Aralık ayı ile birlikte yıllık cari açık rakamları belli oldu. 2011 yılını 77.1 milyar dolarlık rekor bir döviz açığı ile kapadık. Bu rekor hem miktar hem de milli gelire oran bakımından böyle. Önceki yıldan 30 milyar dolar fazla bu cari açığın beklenen milli gelire oranı yüzde 10'u buluyor. Son olarak revize edilen tahmini 1.282 milyar liralık GSYH, 1.70 ortalama dolar kuruyla 754 milyar dolarlık bir büyüklük eder. Ancak milli gelirin düzeltilen tahminin de üzerine çıkması yüksek olasılık. Bu nedenle milli geliri biraz daha yüksek ve cari açığın milli gelire oranını da yüzde 10 olarak tahmin ediyoruz.
5. YÜKSEK CARİ AÇIK: Bu oranla Türkiye dünyanın en yüksek cari açık veren 5. ülkesi konumunu sürdürüyor.

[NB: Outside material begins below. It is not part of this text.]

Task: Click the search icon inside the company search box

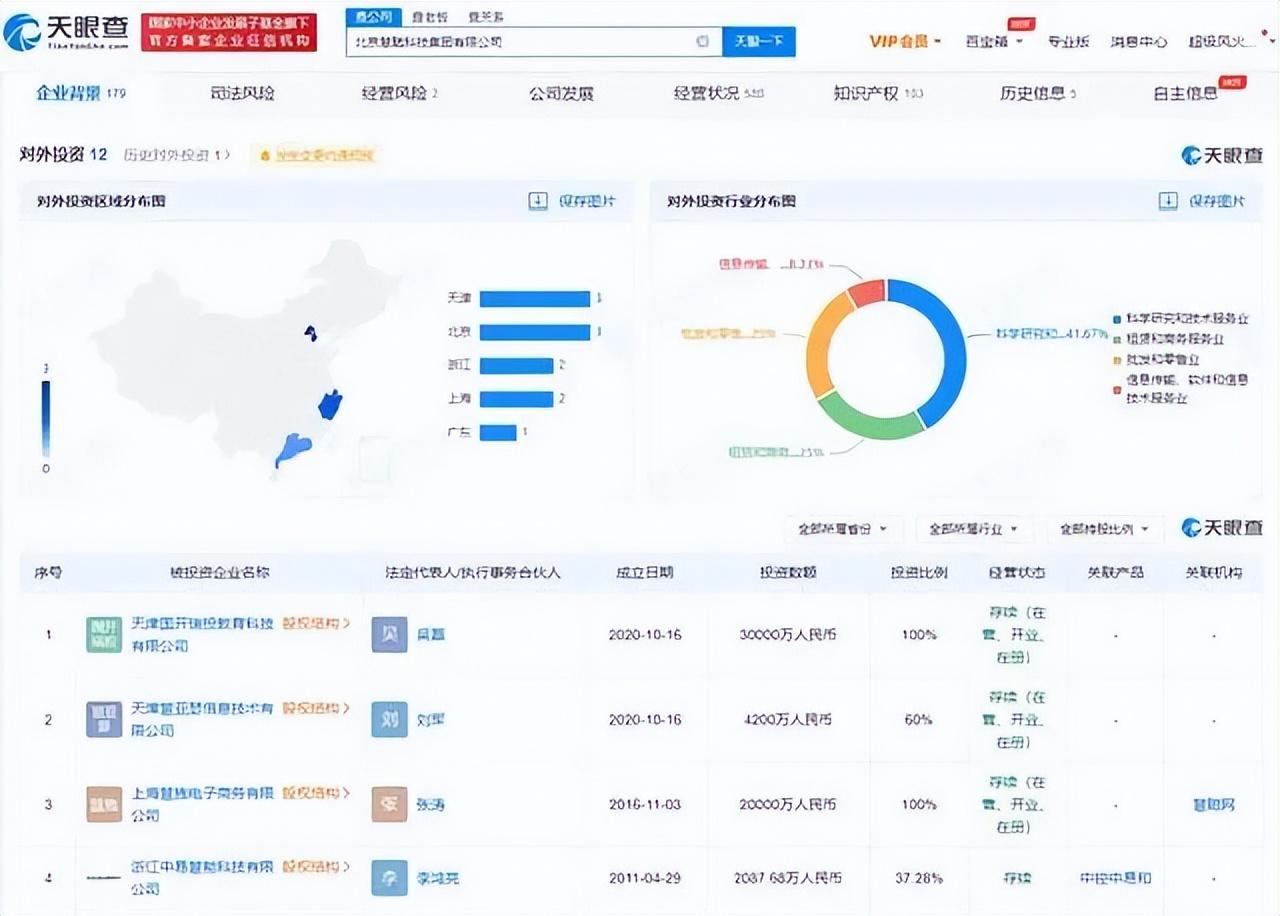Action: tap(701, 41)
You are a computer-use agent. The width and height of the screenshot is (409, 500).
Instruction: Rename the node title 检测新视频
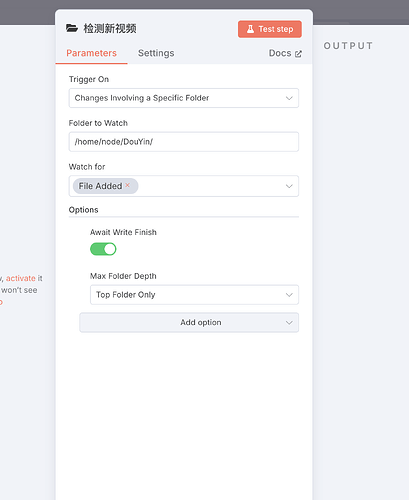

Moğolistan, Mozambik, Yunanistan ve Portekiz çift haneli rakamlarda cari açık veren ülkeler.
Bu oranda ve bu miktarda cari açık geçmişte verilemezdi. En son 2000 yılında 10 milyar dolarlık ve milli gelirin yüzde 3.7'sine çıkan bir cari açık krize yol açmıştı. Ancak 10 yıl sonra durum oldukça farklı ki, milli gelirin yüzde 10'una varan cari açığı finanse edebiliyoruz.
DEĞİRMENİN SUYU: Geçen yıl 77.1 milyar dolarlık cari açığa karşılık 15.7 milyar dolarlık doğrudan yabancı sermaye girişi gerçekleşti.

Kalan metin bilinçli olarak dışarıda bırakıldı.